Il licenziamento in tronco senza preavviso e senza indennità potrà essere adottato nei confronti dell’impiegato colpevole di atti la cui gravità morale od economica richieda l’applicazione della maggiore sanzione.
Il licenziamento è inoltre indipendente dalle eventuali responsabilità nelle quali sia incorso l’impiegato.

Art. 43. - Disposizioni generali.
Per quanto non disposto dal presente contratto valgono le disposizioni di legge vigenti in materia di impiego privato.

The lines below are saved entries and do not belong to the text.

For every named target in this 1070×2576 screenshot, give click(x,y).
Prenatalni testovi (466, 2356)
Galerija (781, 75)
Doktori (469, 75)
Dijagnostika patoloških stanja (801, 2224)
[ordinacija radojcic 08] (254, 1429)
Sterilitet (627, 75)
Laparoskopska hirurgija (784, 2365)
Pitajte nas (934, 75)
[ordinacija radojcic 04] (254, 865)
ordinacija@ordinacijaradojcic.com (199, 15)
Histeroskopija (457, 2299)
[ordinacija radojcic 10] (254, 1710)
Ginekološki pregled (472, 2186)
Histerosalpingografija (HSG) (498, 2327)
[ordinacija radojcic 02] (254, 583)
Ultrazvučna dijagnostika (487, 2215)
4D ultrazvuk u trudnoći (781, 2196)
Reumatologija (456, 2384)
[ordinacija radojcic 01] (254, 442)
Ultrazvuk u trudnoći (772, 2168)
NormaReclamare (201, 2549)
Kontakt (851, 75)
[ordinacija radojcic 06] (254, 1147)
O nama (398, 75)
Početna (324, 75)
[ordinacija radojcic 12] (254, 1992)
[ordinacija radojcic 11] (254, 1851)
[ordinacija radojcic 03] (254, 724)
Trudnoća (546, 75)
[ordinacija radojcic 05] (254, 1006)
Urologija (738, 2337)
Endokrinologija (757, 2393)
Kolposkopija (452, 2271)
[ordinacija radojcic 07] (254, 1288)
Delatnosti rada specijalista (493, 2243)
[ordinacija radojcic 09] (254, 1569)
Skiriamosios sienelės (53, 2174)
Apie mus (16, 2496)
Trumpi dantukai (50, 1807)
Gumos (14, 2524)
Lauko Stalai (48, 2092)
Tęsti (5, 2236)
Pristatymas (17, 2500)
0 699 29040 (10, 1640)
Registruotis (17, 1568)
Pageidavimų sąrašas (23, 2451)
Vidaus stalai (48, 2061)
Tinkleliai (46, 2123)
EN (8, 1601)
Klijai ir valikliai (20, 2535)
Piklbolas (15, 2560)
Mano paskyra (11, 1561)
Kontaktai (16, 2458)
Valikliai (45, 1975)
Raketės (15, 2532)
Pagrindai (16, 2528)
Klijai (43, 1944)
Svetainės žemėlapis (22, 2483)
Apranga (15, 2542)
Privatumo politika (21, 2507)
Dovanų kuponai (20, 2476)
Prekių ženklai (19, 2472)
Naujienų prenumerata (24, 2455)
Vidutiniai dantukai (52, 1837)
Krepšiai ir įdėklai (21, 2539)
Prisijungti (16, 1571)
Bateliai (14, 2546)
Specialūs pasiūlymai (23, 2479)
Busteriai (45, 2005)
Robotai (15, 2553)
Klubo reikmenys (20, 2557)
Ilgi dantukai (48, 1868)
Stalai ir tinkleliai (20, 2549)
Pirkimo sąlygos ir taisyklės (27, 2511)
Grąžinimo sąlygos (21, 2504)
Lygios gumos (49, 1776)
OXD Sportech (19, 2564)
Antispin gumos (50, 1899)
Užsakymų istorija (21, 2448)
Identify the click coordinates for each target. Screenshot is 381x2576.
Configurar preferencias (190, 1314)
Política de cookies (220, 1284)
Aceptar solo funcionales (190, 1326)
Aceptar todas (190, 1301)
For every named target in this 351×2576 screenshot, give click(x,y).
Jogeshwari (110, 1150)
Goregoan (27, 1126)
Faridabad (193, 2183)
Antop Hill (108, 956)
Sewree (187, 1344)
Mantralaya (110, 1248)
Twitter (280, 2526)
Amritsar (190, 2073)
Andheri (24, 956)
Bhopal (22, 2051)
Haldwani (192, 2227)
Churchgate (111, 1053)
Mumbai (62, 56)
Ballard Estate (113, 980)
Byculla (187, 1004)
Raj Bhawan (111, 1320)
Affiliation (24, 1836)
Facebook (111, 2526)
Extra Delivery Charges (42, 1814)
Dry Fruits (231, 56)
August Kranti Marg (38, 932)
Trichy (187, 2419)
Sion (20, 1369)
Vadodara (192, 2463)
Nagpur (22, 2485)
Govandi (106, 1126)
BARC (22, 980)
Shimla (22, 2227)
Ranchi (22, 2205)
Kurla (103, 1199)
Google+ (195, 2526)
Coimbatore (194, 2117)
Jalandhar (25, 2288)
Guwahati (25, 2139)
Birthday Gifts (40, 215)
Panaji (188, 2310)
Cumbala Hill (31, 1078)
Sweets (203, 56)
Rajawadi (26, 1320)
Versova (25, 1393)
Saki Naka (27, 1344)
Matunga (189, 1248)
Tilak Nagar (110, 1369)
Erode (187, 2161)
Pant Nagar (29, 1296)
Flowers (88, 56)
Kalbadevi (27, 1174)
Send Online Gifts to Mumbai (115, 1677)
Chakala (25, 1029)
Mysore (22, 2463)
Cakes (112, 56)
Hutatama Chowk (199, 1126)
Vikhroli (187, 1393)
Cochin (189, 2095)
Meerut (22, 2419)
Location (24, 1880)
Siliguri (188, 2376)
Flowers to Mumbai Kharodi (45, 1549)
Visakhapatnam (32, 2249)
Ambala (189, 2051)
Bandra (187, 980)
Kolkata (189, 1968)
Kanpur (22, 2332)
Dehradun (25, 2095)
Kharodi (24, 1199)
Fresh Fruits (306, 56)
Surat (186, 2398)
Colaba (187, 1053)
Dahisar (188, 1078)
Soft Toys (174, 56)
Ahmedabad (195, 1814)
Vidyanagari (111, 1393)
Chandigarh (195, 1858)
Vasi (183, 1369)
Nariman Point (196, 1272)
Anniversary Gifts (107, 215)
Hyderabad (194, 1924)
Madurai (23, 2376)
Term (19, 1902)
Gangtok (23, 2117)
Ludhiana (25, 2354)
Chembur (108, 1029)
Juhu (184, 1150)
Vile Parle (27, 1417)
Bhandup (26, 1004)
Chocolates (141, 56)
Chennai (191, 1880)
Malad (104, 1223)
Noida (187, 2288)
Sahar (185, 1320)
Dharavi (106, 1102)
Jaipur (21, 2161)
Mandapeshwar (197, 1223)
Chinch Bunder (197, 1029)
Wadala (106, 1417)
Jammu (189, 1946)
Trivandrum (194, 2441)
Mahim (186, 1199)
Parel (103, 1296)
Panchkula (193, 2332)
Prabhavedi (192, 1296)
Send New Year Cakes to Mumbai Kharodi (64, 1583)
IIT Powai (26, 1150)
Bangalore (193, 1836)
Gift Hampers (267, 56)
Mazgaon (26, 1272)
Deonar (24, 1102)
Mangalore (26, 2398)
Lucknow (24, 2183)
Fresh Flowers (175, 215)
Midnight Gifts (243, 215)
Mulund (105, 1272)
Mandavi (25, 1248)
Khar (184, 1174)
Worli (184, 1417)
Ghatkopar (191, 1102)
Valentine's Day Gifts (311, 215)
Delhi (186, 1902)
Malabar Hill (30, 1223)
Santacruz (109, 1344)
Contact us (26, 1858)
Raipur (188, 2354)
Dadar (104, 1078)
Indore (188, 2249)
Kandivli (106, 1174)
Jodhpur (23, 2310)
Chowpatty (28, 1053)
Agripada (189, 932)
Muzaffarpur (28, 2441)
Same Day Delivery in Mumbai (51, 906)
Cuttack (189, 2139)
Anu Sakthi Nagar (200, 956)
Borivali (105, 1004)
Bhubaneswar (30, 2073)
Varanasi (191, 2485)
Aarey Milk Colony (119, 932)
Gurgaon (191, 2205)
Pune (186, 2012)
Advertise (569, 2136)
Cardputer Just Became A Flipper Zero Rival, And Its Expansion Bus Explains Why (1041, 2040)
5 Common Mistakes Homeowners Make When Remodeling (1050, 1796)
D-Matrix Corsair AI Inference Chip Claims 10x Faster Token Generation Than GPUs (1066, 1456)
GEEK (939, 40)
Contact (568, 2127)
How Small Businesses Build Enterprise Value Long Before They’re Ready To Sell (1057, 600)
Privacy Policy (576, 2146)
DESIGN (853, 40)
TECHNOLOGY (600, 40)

Disciplina dell’apprendistato
a) Nel caso in cui l’apprendista di tessitura e lavorazioni complementari provenga da altre lavorazioni di tessitura anche complementari, che comportino un periodo di apprendistato già compiuto, il nuovo periodo di apprendistato viene ridotto alla metà, considerando come ultima anche la prima metà di tale periodo anche agli effetti della retribuzione.
Nel caso in cui si tratti di apprendista che non aveva ancora terminato il periodo di tirocinio nella categoria di origine, gli sarà riconosciuto il periodo compiuto come apprendista in tale categoria con un massimo pari alla metà del nuovo periodo di apprendistato.
[...]
b) Il periodo massimo dell’apprendistato sarà ridotto:
di due terzi per i licenziati dalle scuole tecniche industriali ad indirizzo tessile;
di metà per coloro che abbiano superato i corsi biennali per maestranze corrispondenti alla mansione esercitata e per i licenziati dalle scuole di avviamento professionale ad indirizzo tessile; di un quarto per i licenziati dai corsi biennali ed annuali di avviamento professionale ad indirizzo tessile e per coloro che abbiano superato corsi per maestranze tessili di qualunque durata purché inferiori ai due anni istituiti in base all’apposita legge; [...]

Appendice
Previdenza impiegati
Contratto collettivo nazionale contenente provvidenze a carattere demografico a favore dei lavoratori dell’industria, 31 maggio 1941.

[...]
Art. 10. Trattamento lavoratrici in caso Ai matrimonio e maternità.
Ferme restando le disposizioni di legge sulla tutela delle lavoratrici durante lo stato di gravidanza e puerperio, e senza pregiudizio delle disposizioni sul trattamento in caso di malattia, l’operaia ha diritto di assentarsi dal lavoro dopo il parto, per un periodo di sei mesi, durante il quale le sarà conservato il posto a tutti gli effetti dell’anzianità.